Yesterday in Asia, NZD/USD briefly dipped below 72 cents before snapping back sharply to a best level of 0.7260 in the London morning; its highest since last Wednesday. It extended its gains to 0.7270 and as North American traders arrived at work, it was up against all the major currencies we follow closely here. By the end of the day, the Kiwi had been pushed into second place by a buoyant Canadian Dollar but had still registered solid gains around 0.4% versus both the AUD and GBP, with NZD/EUR more than 0.9% higher. Overnight in Asia, the NZD has had another push higher with NZD/USD reaching a best level of 0.7295 and GBP/NZD falling to a 2-week low of 1.9320.

There were no official economic statistics on Tuesday, but New Zealand’s Fonterra Co-operative Group said that milk production in its home market fell 2% in February due to “difficult weather conditions.” Last month, the firm had reported a 5% fall in January’s milk production on account of dry weather. Indeed, the weather in New Zealand at the moment seems as volatile as the currency itself! In the auction on March 21st, prices dropped for the third consecutive time, as production continued its slow pickup from weaker levels earlier in the season. The run extended to a fourth decline yesterday when the GDT auction saw a slight fall of -0.6% for the overall index.

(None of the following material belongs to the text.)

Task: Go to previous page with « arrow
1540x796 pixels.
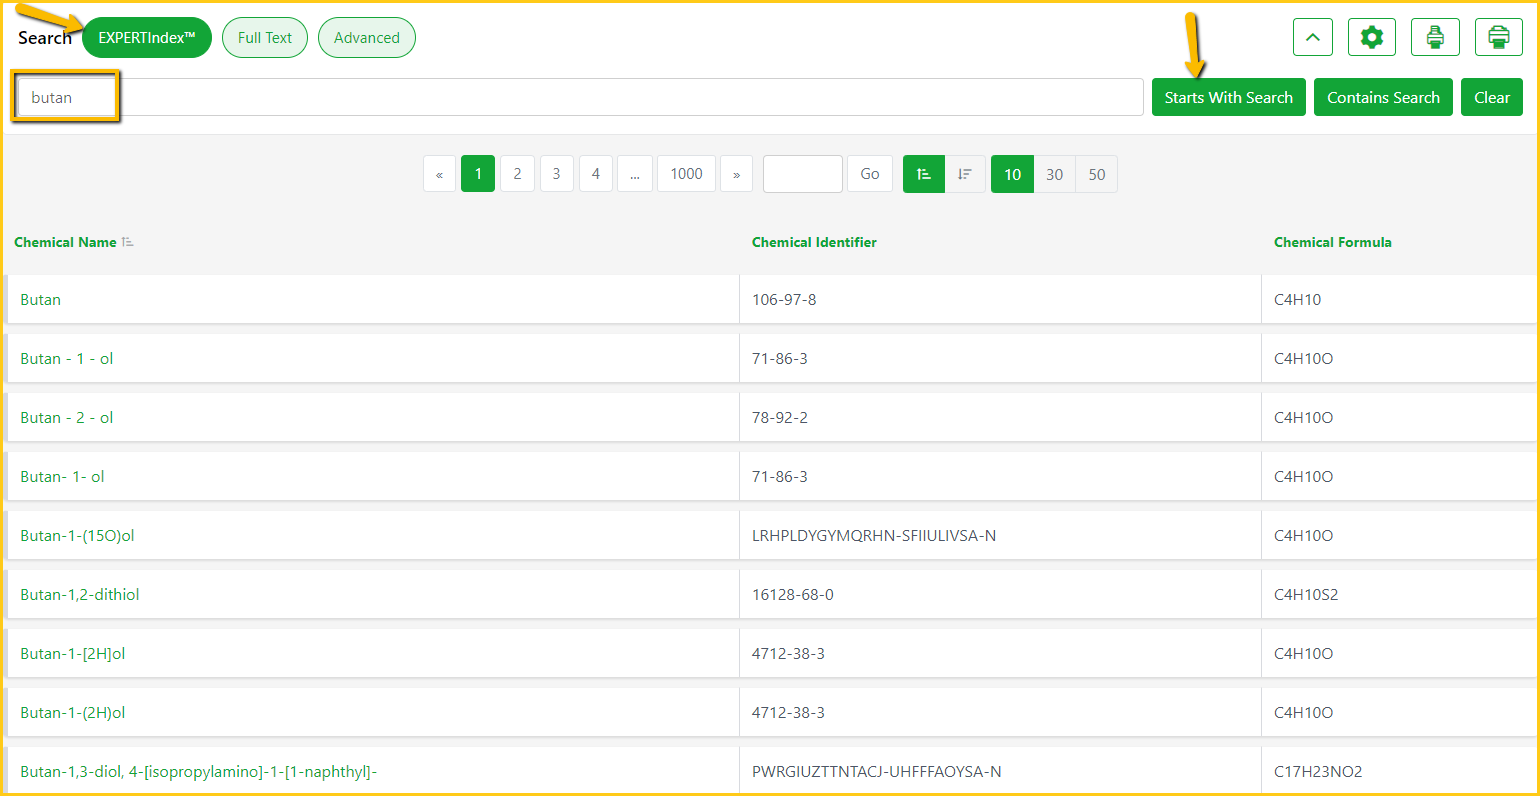Action: [x=439, y=174]
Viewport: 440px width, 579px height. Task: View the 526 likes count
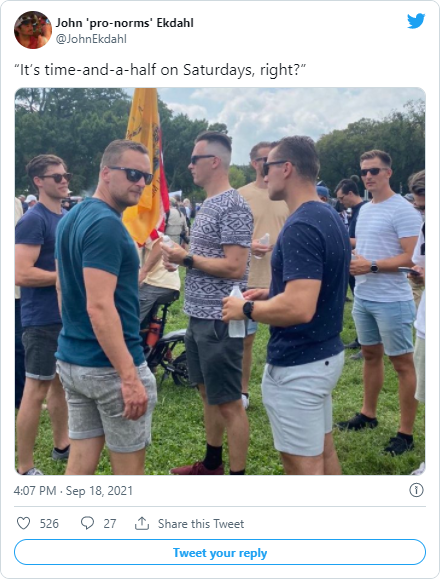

Figures out this morning showed New Zealand consumer confidence lifted slightly in March, continuing to recover from last year's weakness as house price growth expectations rose. The ANZ Roy Morgan consumer confidence index rose to 128 in March from 127.7 in February. The current conditions index rose 0.4 points to 127.7 while the future conditions index gained 0.2 points to 128.2. The analysts at ANZ noted, "Consumer confidence remains high. And why not? Jobs are plentiful, there’s talk of higher wages, and the Auckland housing market has found a floor… The strong labour market is supporting household incomes and various government policies are intended to provide a further boost, while at the same time strong commodity prices are boosting exporter incomes. With household debt already at a record high as a proportion of incomes, a steady-as-she-goes housing market is just the ticket.” The Kiwi Dollar opens in London this morning in the high-USD 72’s with GBP/NZD in the low-1.93’s.